Ce système exigeait peu de frais d'invention, peu d'efforts de génie, et aussi longtemps que M. Cabet se contenta de l'exposer dans des livres et des journaux, ses maximes semblaient admirables. Le papier souffre tout, dit un proverbe, et il était fort aisé de reproduire sous mille formes séduisantes la grande loi de la fraternité d'où sortait logiquement, selon le nouveau réformateur, la loi de la communauté. M. Cabet composa son roman d'Icarie, où il se promenait dans la sphère indéfinie de l'idéal. II fit encore le Vrai christianisme suivant Jésus-Christ, qui, à côté de quelques remarques justes, en contenait un très grand nombre qui ne l'étaient point. Les petits, les pauvres surtout s'abandonnèrent aux utopies de M. Cabet. Quand on souffre, on est si prompt à receveur des chimères pour des réalités, et de trompeuses espérances pour d'infaillibles axiomes! Jusque-là tout allait bien. Aux arguments des écrivains anticommunistes, M. Cabet répondait par ceux du communisme. La guerre soulevée dans le domaine de la logique et de l'abstraction pouvait continuer de longues années, sans victoire décisive de part ni d'autre. Mais le jour de l'expérience est venu. […]

… après les premiers jours de ferveur et d'enthousiasme, on ne travaillera qu'avec une mollesse extrême, si même on ne se croise pas complètement les bras. Ce qui fait agir l'homme, ce qui l'engage à se lever matin pour entreprendre un pesant labeur, et à ne le quitter que lorsque ses mains tombent de fatigue, c'est la pensée qu'il travaille pour lui, pour sa femme et ses enfants qui sont encore lui, et que chacun de ses efforts sera productif pour son avantage propre. Ordonnez-lui de travailler pour cinquante, pour cent ou mille individus, dont plusieurs sont fainéants ou incapables, et vous lui ôtez aussitôt la meilleure part de son courage et de ses forces. Il ne s'intéressera plus au succès de son œuvre les moindres fardeaux lui deviendront insupportables; il s'arrêtera devant les difficultés qu'il aurait combattues et vaincues dans une position différente, et bientôt vous le verrez aussi oisif que les plus paresseux. Ce sera une fainéantise universelle. Qu'est-ce qu'on peut objecter de raisonnable à cela ? C'est Dieu qui l'a voulu ainsi. Nos utopistes pensent que la société irait mieux autrement. C'est possible; mais enfin il faut vouloir ce que Dieu veut, puisque nul n'a le don de refondre et de transformer la nature de l'homme. Déjà M. Robert Owen l'avait éprouvé dans ses établissements d'Ecosse et d'Amérique. Les phalanstériens, quoi qu'ils en disent, ont recommencé l'expérience à Condé-sur-Vesgres, et ont échoué par les mêmes causes. M. Cabet vient d'essayer à son tour ; et ayant acquis la conviction, sans doute, que s'il ne prenait la dictature et les moyens les plus énergiques de commandement, sa colonie aurait une fin misérable, il s'est fait despote. L'égalité existe à Nauvoo, mais la liberté est perdue. La communauté se maintient, mais c est une communauté de servitude et de misère.
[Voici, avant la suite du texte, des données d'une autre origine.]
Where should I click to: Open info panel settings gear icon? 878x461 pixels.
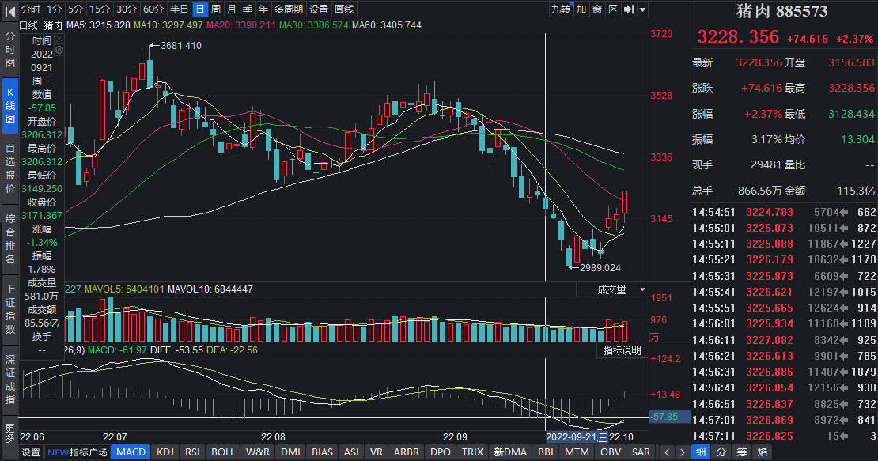[59, 49]
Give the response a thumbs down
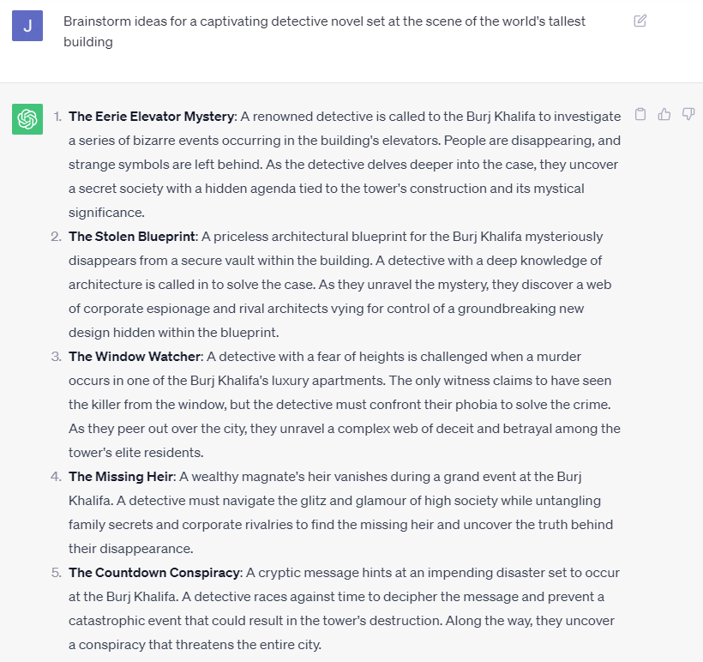 [688, 114]
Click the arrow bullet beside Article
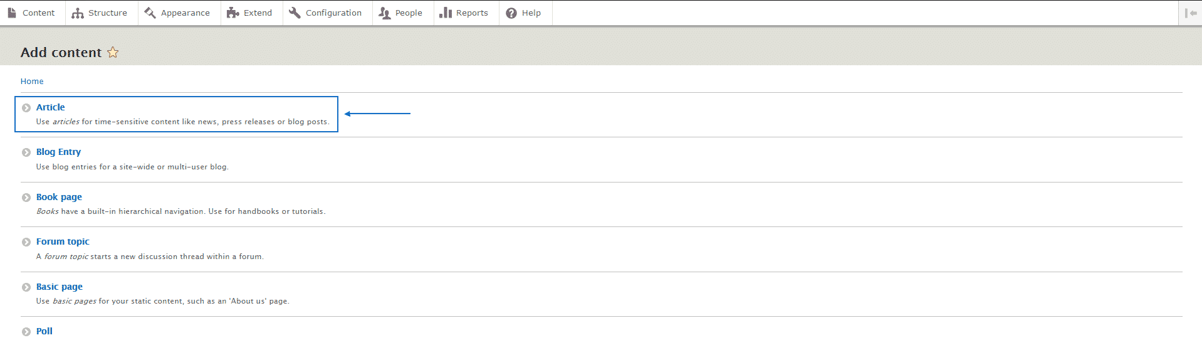Image resolution: width=1202 pixels, height=350 pixels. click(26, 108)
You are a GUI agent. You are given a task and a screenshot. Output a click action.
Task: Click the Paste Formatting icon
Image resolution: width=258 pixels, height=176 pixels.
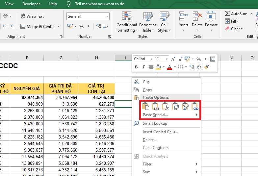point(185,106)
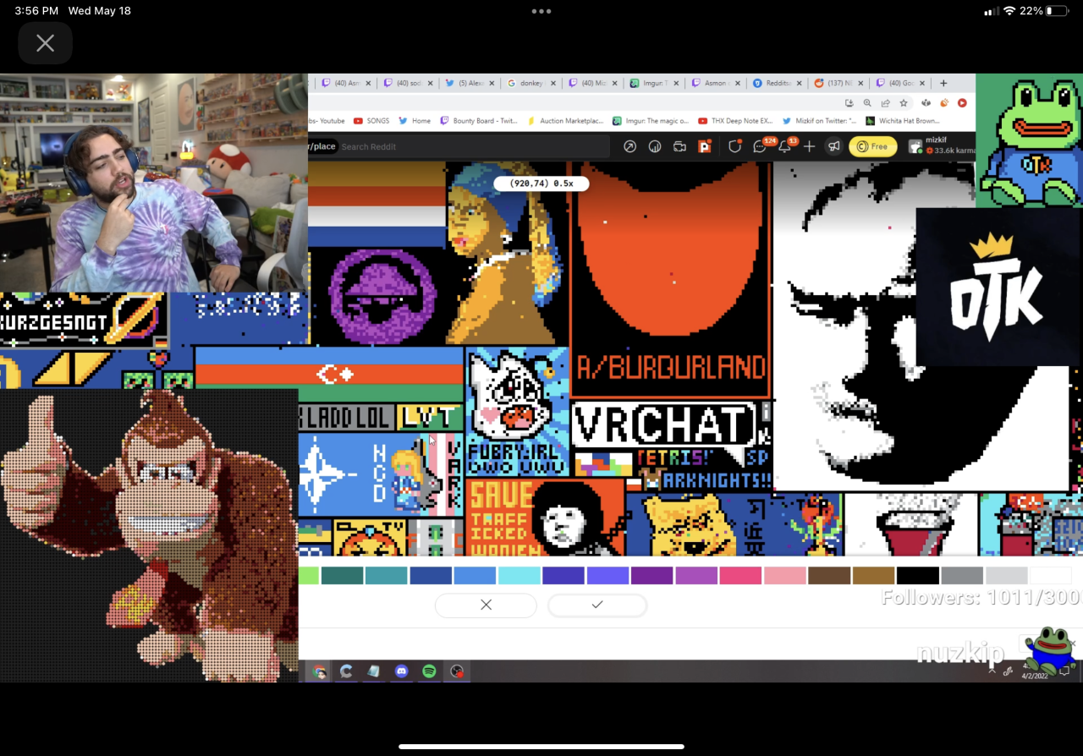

Que les socialistes de bonne foi reconnaissent donc le vice radical de leur théorie, et qu'ils tâchent de restituer au principe de la personnalité la place qui lui appartient ! Sinon, ils ne feront que tromper le peuple et le repaître de dangereuses chimères. Ils ne pourront pas, ils n'oseront pas réaliser leurs systèmes ; ou, s'ils le tentent, ils n'offriront que le triste spectacle d'un échec de plus. Est-ce à dire que tout soit bien dans notre société actuelle, et qu'il n'y ait pas d'utiles réformes à y introduire ? Non, nous croyons que la fraternité doit grandir dans nos institutions et dans nos mœurs; mais ce n'est pas en mutilant l'être humain qu'on y réussira; c'est en le prenant tout entier, et en maintenant dans un juste équilibre toutes les forces vives qu'il a reçues de Dieu. »

Article anonyme, Le Semeur, journal philosophique et littéraire, t. XIX, n° 18, 1er mai 1850.